▶ [Task brief] Show every line that contains the word "header".

▶ [Extracted data]
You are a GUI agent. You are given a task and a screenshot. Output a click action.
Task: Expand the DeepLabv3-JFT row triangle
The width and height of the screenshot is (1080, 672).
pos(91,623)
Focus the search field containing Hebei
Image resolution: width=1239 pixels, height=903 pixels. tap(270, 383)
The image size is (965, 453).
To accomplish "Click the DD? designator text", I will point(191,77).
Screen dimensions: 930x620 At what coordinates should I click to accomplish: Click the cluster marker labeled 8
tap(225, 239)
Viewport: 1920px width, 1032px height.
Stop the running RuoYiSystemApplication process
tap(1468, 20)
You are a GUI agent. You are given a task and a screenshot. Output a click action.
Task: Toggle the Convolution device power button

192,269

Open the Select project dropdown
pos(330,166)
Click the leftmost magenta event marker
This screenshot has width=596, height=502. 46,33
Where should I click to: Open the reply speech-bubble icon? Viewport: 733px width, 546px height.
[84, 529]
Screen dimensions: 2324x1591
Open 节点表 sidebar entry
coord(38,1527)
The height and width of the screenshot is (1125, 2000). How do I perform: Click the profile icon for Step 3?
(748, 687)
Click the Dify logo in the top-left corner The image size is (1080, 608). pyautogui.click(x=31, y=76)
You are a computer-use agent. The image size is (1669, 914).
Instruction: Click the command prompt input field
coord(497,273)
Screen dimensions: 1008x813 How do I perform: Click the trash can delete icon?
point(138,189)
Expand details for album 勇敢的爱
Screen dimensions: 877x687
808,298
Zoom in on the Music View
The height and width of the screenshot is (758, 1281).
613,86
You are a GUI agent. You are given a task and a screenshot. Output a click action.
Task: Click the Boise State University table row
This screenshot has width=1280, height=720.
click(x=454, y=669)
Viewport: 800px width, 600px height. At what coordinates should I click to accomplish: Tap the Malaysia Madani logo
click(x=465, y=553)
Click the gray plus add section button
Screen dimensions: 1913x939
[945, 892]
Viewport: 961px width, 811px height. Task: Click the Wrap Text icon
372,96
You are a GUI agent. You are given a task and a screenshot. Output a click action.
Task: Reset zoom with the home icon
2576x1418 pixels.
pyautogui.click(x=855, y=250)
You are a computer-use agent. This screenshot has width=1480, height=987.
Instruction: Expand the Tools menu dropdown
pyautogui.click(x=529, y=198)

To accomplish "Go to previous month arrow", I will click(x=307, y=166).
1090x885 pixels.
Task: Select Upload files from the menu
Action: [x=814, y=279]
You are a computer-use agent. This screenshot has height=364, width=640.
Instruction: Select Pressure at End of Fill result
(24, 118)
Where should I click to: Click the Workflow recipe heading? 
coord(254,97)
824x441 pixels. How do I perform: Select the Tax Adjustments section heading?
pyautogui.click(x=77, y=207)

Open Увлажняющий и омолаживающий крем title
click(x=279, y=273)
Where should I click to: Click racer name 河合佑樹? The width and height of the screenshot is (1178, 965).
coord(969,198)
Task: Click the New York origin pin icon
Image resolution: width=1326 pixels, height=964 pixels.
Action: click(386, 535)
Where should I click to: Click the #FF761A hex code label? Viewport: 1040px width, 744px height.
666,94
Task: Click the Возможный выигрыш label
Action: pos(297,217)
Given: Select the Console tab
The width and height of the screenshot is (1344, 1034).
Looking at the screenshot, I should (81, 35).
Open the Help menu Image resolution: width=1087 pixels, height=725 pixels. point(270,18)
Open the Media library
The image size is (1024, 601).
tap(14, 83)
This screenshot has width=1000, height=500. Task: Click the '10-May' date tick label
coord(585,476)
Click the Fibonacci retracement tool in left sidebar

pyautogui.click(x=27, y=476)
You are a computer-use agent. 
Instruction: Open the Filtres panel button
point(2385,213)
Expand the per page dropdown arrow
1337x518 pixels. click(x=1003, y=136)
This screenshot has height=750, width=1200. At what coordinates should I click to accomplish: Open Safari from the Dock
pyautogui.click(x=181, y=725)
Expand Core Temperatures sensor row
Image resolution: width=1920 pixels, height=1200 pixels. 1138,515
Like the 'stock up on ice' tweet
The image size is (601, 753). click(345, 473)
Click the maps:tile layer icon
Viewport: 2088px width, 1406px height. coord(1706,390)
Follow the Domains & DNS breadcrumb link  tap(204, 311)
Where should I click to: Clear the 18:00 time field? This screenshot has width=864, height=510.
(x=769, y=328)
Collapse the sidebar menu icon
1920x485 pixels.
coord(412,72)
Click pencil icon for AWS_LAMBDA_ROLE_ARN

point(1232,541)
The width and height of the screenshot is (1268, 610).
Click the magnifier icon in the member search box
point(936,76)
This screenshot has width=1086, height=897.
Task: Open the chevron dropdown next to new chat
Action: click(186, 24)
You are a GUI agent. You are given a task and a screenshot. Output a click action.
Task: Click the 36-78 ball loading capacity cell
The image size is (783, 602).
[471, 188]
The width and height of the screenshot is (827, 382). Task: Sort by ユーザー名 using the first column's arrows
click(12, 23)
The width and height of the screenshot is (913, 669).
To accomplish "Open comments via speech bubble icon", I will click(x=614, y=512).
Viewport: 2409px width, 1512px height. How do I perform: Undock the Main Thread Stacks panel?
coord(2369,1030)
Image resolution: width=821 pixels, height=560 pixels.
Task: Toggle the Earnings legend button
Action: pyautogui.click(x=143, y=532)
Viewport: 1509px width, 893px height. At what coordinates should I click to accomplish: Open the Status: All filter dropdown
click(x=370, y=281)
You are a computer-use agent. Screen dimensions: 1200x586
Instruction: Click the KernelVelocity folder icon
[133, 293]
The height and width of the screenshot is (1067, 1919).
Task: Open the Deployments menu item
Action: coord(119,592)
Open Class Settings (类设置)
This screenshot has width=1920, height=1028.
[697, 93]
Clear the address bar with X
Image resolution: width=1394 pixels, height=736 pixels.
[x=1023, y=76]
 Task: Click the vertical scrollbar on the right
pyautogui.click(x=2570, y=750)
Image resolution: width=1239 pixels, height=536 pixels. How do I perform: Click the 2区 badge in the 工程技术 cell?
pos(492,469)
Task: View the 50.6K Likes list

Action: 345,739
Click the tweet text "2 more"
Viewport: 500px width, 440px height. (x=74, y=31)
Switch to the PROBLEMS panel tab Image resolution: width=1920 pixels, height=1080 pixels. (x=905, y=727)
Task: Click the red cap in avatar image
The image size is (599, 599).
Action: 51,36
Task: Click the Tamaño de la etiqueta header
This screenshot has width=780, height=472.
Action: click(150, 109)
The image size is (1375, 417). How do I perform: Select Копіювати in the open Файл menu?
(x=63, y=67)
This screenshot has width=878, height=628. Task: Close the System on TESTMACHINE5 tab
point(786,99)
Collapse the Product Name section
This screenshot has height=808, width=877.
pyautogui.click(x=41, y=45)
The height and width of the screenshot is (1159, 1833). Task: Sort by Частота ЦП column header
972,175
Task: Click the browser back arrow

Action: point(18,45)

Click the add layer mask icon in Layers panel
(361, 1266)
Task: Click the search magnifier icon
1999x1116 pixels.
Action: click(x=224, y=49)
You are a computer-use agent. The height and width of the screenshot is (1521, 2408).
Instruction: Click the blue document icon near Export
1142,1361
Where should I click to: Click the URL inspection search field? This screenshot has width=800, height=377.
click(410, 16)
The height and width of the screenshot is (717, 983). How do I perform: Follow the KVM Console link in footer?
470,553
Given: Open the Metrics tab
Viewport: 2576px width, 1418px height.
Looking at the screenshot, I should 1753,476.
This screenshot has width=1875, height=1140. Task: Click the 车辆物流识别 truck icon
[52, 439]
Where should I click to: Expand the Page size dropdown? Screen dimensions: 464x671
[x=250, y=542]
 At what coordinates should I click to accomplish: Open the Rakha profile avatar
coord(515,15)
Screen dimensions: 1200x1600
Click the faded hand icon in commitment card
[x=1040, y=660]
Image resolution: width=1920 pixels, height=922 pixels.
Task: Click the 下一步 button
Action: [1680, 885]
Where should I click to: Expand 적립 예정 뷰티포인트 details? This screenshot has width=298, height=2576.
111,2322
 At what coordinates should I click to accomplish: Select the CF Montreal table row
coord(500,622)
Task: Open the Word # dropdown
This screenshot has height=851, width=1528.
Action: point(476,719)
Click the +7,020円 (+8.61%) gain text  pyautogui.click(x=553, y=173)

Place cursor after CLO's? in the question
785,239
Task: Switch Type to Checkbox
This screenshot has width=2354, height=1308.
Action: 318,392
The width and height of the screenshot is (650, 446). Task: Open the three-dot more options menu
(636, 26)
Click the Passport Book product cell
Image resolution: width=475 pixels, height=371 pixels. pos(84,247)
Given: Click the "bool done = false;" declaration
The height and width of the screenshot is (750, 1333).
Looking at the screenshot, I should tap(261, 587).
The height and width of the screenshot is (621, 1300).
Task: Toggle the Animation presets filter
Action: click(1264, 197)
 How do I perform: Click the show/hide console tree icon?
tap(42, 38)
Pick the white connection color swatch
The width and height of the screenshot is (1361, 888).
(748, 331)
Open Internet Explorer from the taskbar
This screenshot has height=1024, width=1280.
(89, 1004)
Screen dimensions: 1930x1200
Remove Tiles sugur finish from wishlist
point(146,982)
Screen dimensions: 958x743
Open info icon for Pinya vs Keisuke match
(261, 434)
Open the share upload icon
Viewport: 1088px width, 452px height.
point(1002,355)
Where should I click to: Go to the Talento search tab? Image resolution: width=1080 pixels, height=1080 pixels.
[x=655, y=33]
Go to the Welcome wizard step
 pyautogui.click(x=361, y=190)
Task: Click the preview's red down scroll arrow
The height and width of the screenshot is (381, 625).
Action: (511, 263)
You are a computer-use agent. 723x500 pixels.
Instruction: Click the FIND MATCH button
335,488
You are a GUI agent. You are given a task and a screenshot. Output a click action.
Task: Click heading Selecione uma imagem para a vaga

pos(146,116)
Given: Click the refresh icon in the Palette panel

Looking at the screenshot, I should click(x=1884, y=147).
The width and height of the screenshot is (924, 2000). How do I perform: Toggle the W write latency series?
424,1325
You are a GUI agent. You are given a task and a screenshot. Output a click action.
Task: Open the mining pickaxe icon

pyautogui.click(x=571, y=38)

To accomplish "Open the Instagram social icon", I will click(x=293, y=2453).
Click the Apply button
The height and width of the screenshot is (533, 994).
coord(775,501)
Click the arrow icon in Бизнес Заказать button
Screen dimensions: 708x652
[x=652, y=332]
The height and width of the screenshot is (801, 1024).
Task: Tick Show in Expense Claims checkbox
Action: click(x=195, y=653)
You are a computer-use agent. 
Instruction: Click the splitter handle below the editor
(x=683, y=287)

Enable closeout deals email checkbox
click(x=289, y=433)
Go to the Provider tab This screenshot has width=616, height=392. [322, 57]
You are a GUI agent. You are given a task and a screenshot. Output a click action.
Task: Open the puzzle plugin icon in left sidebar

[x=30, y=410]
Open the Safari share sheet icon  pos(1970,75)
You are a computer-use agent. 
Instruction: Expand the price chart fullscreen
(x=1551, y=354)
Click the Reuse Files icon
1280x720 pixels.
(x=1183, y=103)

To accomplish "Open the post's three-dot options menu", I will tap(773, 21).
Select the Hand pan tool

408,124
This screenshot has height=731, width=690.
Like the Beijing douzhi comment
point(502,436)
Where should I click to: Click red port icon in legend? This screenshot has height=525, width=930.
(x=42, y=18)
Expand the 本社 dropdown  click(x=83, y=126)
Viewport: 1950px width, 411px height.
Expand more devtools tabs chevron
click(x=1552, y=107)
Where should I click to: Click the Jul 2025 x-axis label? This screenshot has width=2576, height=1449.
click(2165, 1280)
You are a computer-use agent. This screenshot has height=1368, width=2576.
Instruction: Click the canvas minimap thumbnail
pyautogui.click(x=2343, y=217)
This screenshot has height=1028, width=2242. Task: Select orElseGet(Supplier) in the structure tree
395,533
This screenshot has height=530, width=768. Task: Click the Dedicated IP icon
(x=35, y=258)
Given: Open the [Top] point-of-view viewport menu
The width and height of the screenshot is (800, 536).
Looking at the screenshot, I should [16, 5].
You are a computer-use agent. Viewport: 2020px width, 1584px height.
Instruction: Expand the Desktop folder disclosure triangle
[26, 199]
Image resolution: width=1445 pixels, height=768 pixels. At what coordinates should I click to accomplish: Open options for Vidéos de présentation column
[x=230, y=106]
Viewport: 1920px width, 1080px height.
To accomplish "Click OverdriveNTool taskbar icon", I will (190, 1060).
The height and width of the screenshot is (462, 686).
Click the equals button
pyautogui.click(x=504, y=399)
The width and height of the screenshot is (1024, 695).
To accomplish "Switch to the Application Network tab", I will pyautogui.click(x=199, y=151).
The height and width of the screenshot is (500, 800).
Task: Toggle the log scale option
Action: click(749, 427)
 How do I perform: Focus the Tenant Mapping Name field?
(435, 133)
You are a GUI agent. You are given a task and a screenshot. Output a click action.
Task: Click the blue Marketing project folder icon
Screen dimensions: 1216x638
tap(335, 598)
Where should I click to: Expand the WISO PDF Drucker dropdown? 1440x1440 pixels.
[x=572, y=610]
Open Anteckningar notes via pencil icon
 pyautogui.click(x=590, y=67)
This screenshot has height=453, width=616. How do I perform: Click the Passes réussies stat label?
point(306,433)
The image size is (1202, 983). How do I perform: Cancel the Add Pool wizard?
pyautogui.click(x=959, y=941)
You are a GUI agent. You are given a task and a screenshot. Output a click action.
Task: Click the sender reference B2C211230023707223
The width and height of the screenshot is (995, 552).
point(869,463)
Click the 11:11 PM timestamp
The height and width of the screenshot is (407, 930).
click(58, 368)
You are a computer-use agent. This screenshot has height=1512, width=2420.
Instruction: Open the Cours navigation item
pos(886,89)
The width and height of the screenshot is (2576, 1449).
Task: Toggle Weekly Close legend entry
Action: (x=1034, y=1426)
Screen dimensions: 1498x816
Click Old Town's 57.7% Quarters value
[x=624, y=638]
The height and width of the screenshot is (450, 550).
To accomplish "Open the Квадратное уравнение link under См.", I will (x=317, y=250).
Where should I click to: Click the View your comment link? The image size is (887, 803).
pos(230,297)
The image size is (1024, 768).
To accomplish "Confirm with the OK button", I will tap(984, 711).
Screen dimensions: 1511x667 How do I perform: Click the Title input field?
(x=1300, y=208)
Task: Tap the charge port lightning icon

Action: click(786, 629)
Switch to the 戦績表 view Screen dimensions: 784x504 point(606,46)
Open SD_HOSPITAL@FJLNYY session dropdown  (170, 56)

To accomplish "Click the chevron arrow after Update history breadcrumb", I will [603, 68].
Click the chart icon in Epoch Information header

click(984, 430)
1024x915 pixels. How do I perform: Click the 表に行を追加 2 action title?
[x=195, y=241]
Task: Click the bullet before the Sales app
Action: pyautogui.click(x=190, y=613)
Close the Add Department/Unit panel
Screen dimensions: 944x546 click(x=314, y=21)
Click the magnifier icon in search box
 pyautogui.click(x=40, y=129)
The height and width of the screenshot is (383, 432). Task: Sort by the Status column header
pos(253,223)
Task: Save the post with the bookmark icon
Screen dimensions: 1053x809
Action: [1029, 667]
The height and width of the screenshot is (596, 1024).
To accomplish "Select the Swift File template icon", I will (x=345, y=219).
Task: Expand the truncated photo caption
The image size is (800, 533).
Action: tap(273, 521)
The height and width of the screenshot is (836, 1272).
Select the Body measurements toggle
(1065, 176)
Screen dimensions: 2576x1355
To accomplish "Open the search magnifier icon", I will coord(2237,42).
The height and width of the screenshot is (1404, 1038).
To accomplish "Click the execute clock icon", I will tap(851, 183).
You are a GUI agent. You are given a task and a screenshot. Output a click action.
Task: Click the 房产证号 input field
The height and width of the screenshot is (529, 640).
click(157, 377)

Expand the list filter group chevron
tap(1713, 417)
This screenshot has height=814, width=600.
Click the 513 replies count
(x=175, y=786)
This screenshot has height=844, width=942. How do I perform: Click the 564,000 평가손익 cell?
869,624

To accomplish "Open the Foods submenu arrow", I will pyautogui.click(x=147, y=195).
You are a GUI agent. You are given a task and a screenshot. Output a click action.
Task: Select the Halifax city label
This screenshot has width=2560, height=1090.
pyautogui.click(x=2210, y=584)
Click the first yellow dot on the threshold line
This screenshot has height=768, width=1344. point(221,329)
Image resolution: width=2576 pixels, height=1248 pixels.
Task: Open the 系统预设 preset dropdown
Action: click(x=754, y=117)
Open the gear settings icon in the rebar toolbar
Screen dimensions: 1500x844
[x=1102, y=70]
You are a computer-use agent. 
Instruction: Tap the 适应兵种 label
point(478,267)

▶ [Task result]
Task: Click the Tamaño de la etiqueta header
The height and width of the screenshot is (1159, 1833). Task: Sort by Частота ЦП column header
Click the chart icon in Epoch Information header
The height and width of the screenshot is (383, 432). Task: Sort by the Status column header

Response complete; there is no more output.